Copy exactly, no pictures: every line from the one that contains "Task: Share the webinar on Twitter" through the end of the entries below.

== Material shown ==
________

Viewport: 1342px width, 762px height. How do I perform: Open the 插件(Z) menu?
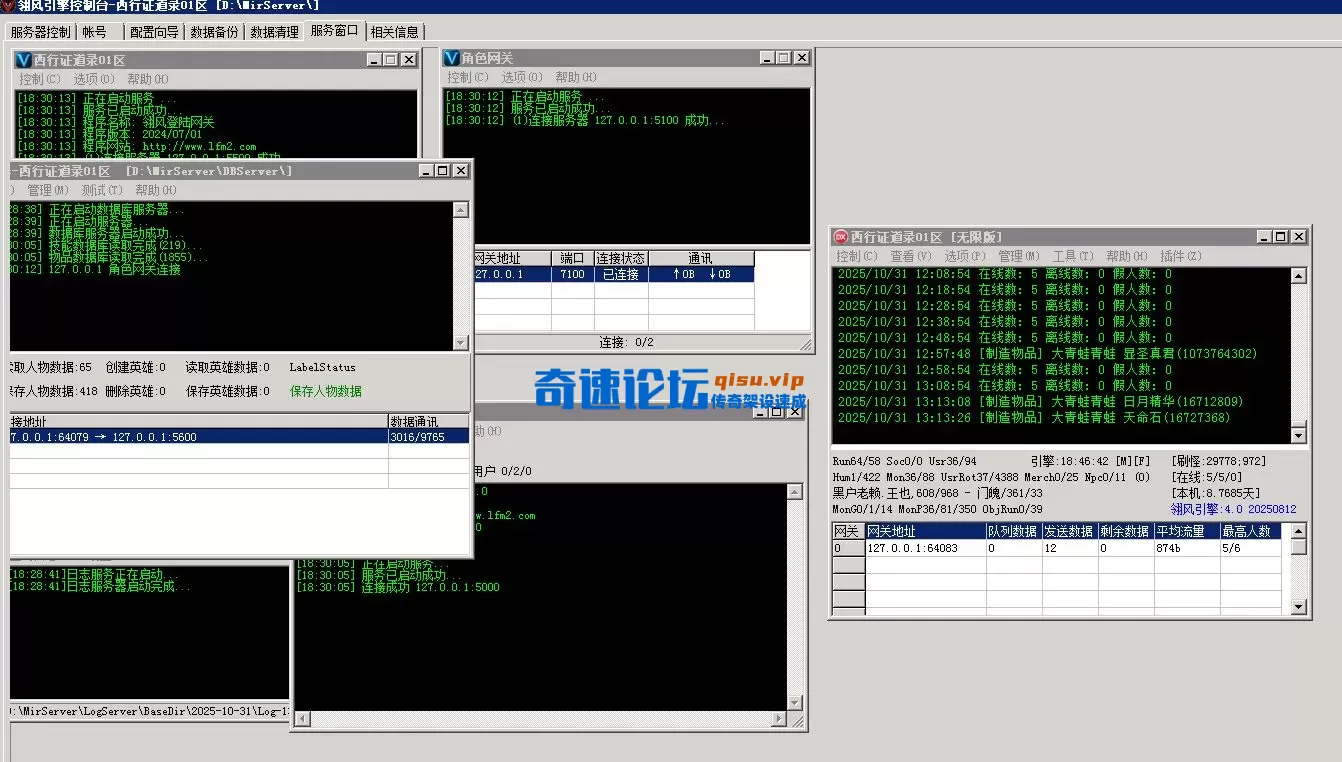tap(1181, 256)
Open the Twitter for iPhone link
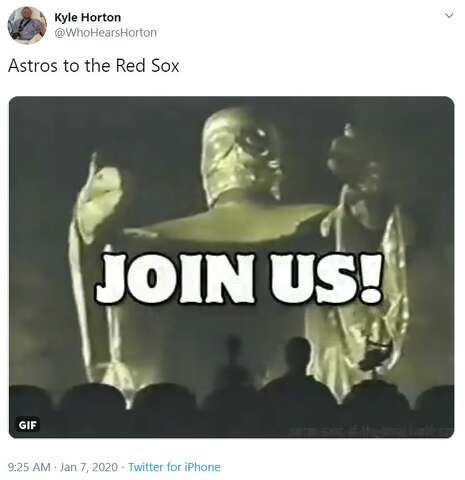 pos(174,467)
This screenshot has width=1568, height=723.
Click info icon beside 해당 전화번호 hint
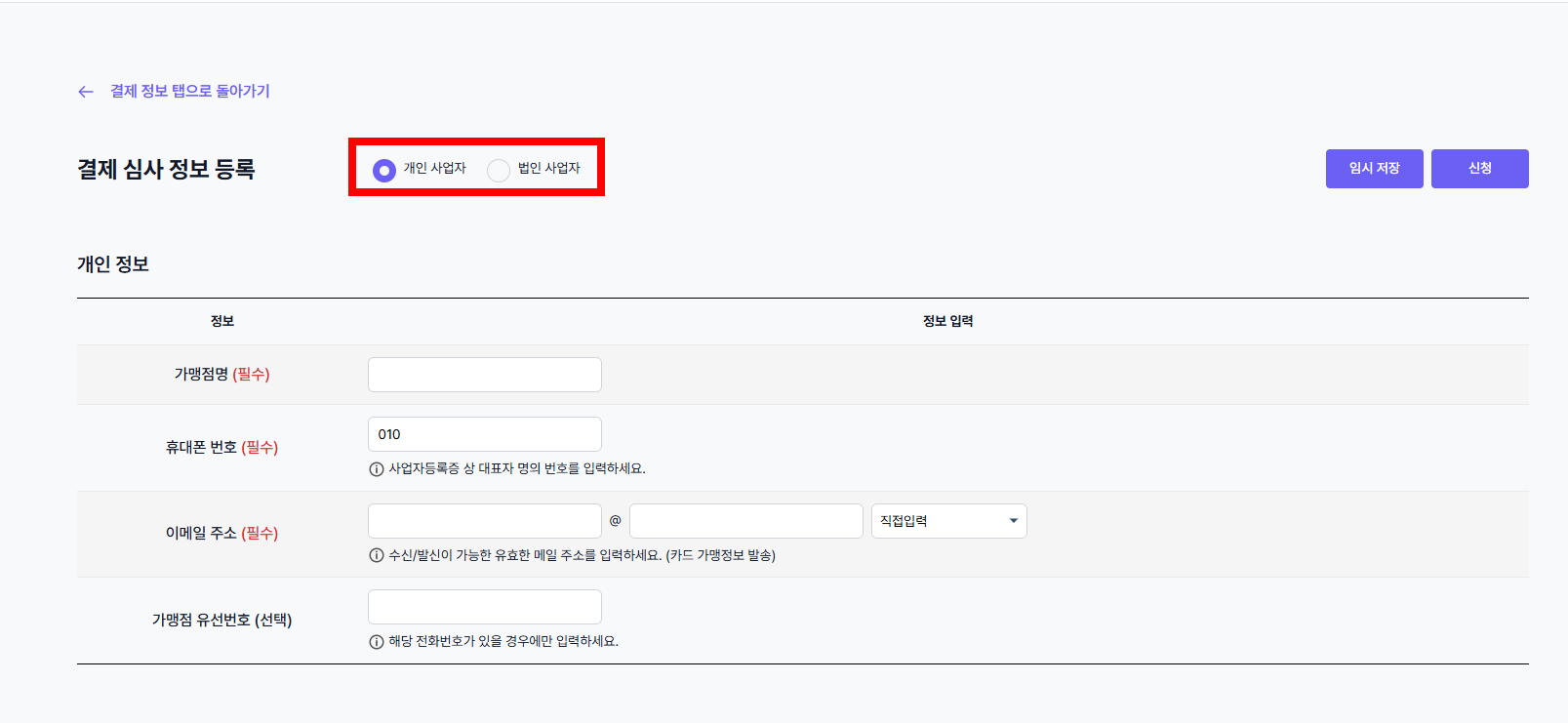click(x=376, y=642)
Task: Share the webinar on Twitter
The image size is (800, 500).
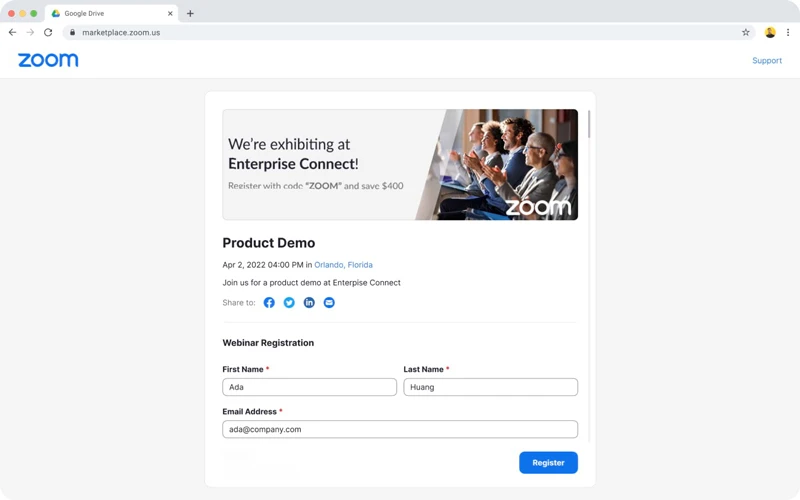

________

== Result of this task ==
Task: Share the webinar on Twitter
The image size is (800, 500).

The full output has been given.